ACTIVITY LIST:
[a] In the text on the FCC's Connected Care Pilot Program, why do healthcare organizations have a chance to shape how the pilot will be conducted? Explain in one to three sentences.
[b] Duplicate the passage from the text on the FCC's Connected Care Pilot Program, starting at "The FCC recently" and ending at "many healthcare companies.".
[c] According to the text on the FCC's Connected Care Pilot Program, up to what share of certain internet connectivity costs would the pilot cover?

DOCUMENT SEGMENT:

The FCC recently issued draft rules for a pilot funding program to enhance broadband service for connected care telehealth purposes, reflecting the agency’s recognition of the increasingly critical role that telehealth plays in the healthcare industry. The proposal for a $100 million fund to use advanced telehealth technologies to reach low-income Americans and veterans will be of great interest to many healthcare companies.
The three-year Connected Care Pilot Program would cover up to 85% of certain internet connectivity costs (connectivity and equipment) for healthcare organizations participating in the pilot. Unlike the FCC's $571 million Rural Health Care Program and other FCC programs that support connections between healthcare providers or providers’ access to telecommunications and broadband services, the Connected Care Pilot is designed to support remote and mobile healthcare provided to patients. The FCC hopes to obtain valuable data concerning connected care services provided to medically underserved populations and the extent to which empowering healthcare providers to connect directly to patients can improve health outcomes. The FCC will also measure whether the pilot reduced healthcare costs, supported the trend toward connected care, and demonstrated whether such funding can positively impact existing telehealth initiatives. Data from the pilot may serve as the basis for additional funding programs. Because the pilot is still in draft form, healthcare organizations have an opportunity to shape many aspects of how the pilot will be conducted, and potentially opportunities for additional connected care funding in the future.

INFORMATION SUPPLIED:
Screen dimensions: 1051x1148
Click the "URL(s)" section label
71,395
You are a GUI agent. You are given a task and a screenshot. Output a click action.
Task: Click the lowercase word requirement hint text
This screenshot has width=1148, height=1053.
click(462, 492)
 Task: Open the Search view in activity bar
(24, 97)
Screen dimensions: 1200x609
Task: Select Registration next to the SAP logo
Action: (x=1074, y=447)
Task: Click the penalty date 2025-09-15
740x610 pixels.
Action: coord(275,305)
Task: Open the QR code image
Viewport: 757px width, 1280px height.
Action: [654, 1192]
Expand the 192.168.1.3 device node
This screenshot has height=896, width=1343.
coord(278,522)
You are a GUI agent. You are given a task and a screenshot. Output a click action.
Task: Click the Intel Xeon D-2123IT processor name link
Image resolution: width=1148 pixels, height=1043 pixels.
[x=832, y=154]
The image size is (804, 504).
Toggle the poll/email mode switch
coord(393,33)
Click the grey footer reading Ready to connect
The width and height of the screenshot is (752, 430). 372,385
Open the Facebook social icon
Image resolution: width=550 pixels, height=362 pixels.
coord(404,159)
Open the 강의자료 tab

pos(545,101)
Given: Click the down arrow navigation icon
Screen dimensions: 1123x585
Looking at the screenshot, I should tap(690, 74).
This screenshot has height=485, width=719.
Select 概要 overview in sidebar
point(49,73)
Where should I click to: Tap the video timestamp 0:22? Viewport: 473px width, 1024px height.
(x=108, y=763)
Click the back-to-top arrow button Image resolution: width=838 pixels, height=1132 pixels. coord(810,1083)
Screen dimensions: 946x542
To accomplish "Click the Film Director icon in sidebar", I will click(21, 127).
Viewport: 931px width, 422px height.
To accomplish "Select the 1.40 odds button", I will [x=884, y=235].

ACTIVITY ANSWERS:
[a] The pilot is still in draft form. That means healthcare organizations can still influence many aspects of how it will be conducted, and possibly future connected care funding.

[b]
The FCC recently issued draft rules for a pilot funding program to enhance broadband service for connected care telehealth purposes, reflecting the agency’s recognition of the increasingly critical role that telehealth plays in the healthcare industry. The proposal for a $100 million fund to use advanced telehealth technologies to reach low-income Americans and veterans will be of great interest to many healthcare companies.

[c] Up to 85%.